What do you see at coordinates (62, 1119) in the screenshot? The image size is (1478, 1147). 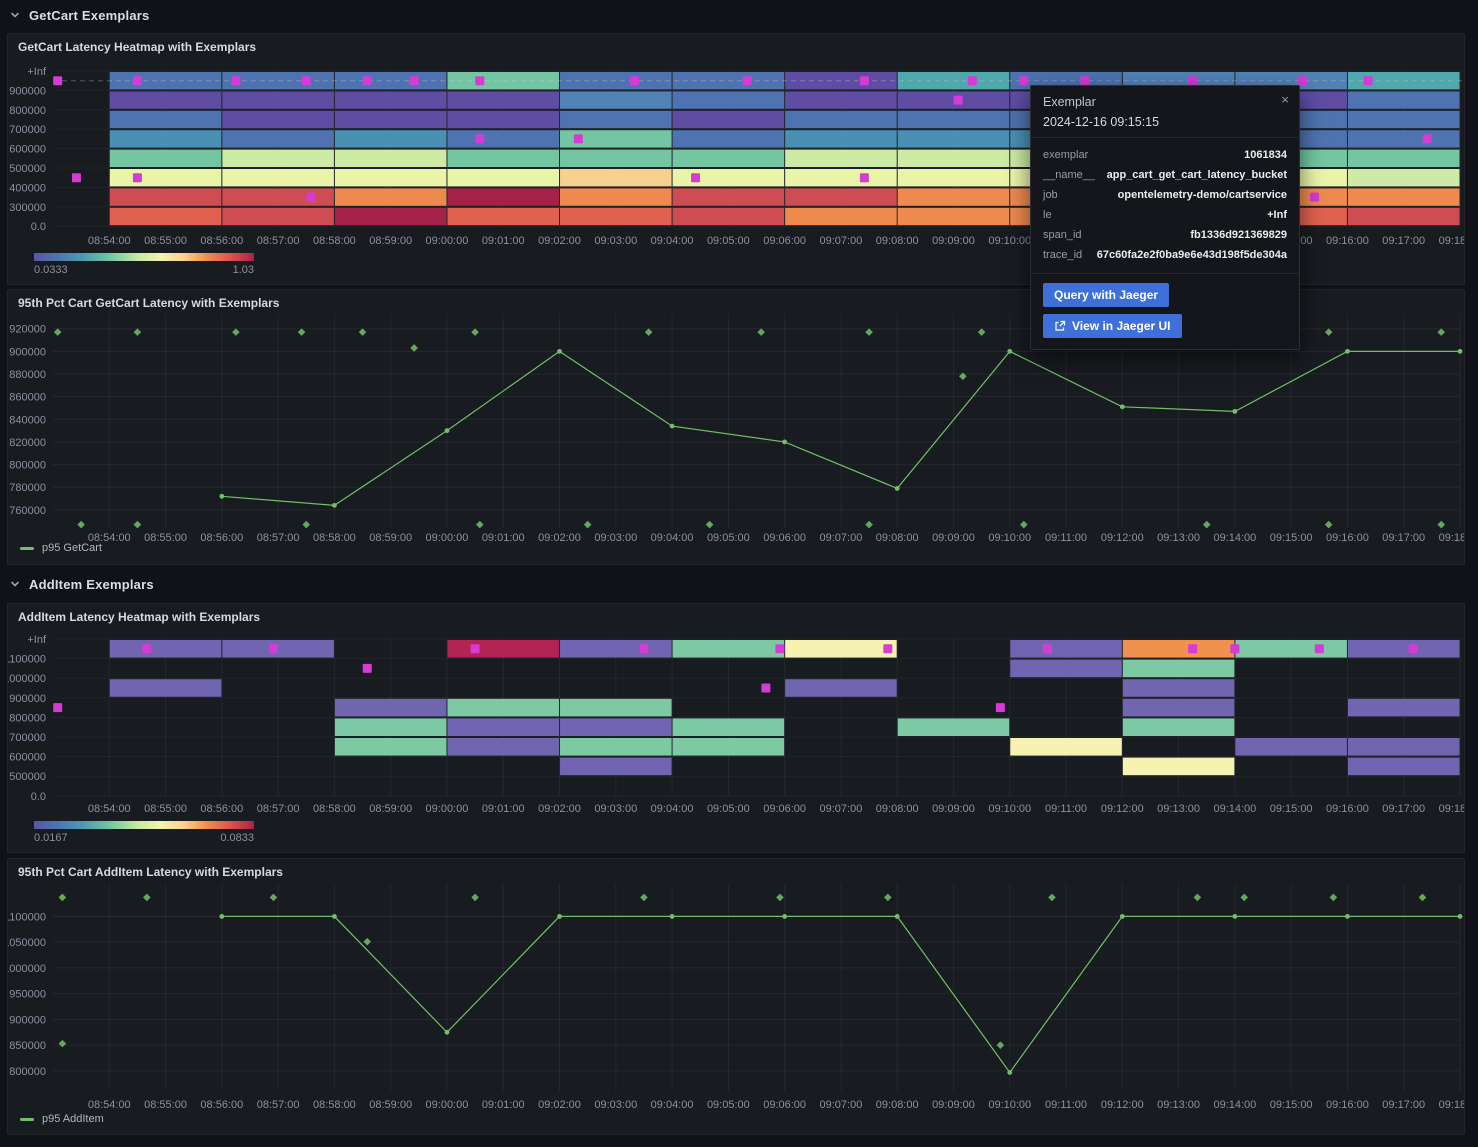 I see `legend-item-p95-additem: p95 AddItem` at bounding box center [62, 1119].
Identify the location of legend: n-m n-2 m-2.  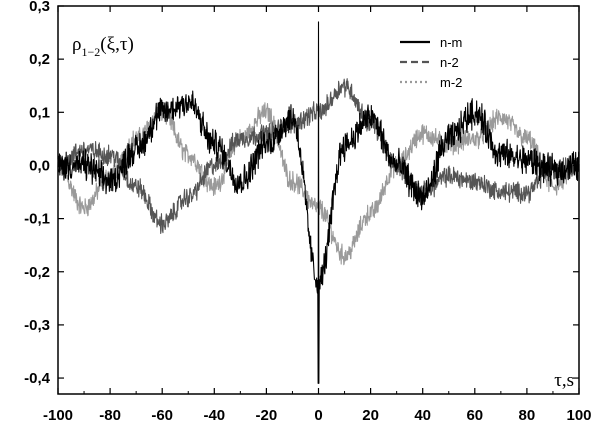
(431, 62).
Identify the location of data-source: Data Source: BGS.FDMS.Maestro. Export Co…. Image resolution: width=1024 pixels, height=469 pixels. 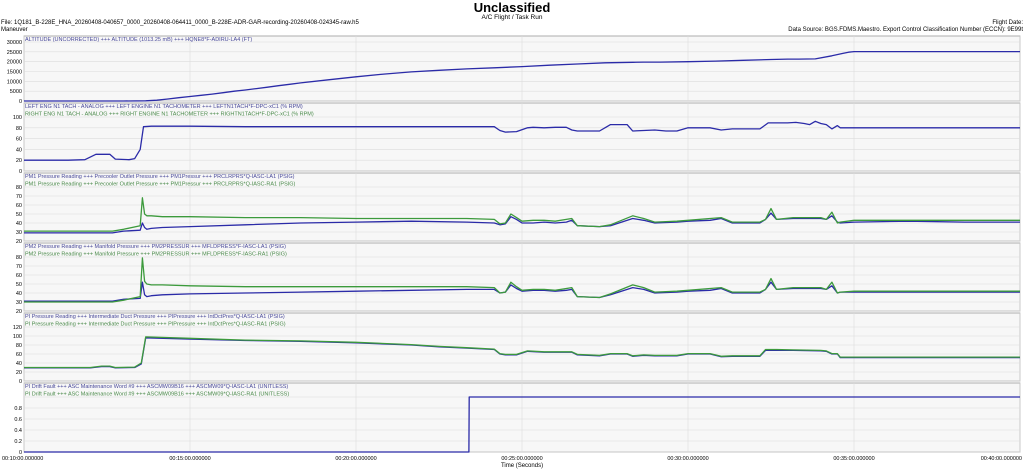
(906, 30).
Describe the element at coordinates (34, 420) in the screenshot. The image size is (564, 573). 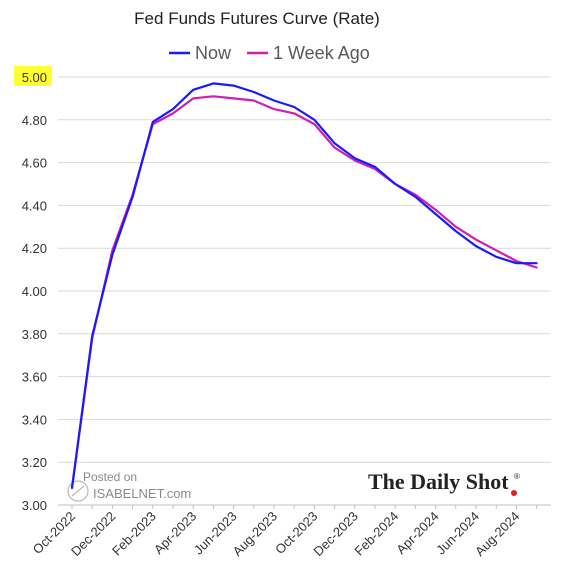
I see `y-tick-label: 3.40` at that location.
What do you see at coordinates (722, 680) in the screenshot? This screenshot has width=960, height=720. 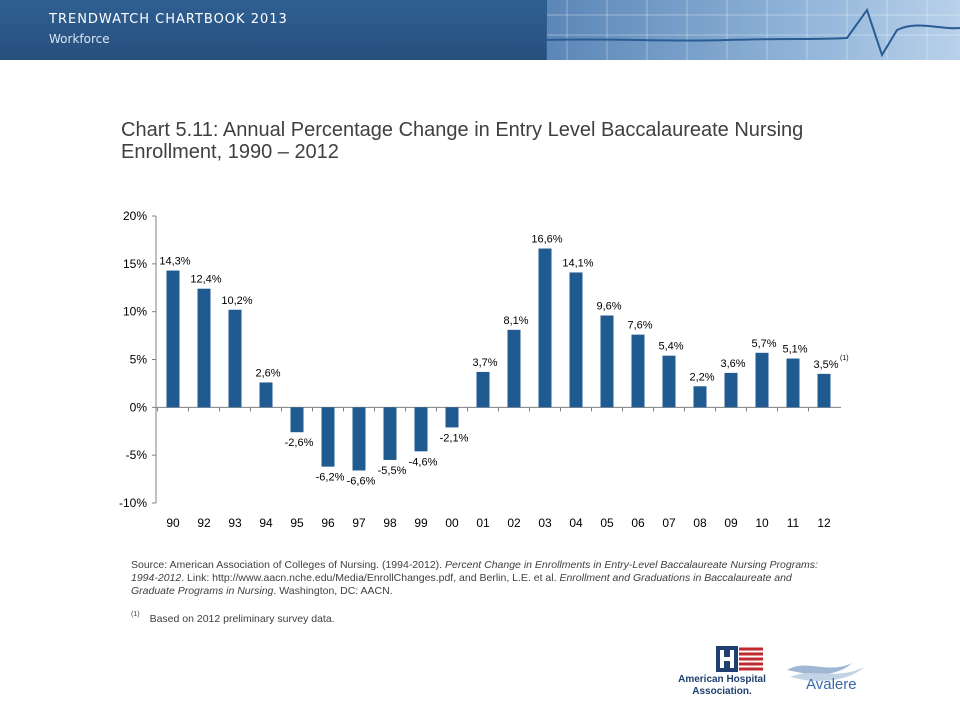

Work to be completed. Copy everything from the line containing "Identify the location of data-source: Data" down to the end of the listing, swapping "screenshot" for "screen capture" and leaving everything else unchanged. Omit the pictures.

Answer for the task.
Identify the location of data-source: Data Source: BGS.FDMS.Maestro. Export Co…. Image resolution: width=1024 pixels, height=469 pixels. 
(906, 30).
Describe the element at coordinates (34, 420) in the screen capture. The image size is (564, 573). 
I see `y-tick-label: 3.40` at that location.
What do you see at coordinates (722, 680) in the screen capture? This screen capture has width=960, height=720. 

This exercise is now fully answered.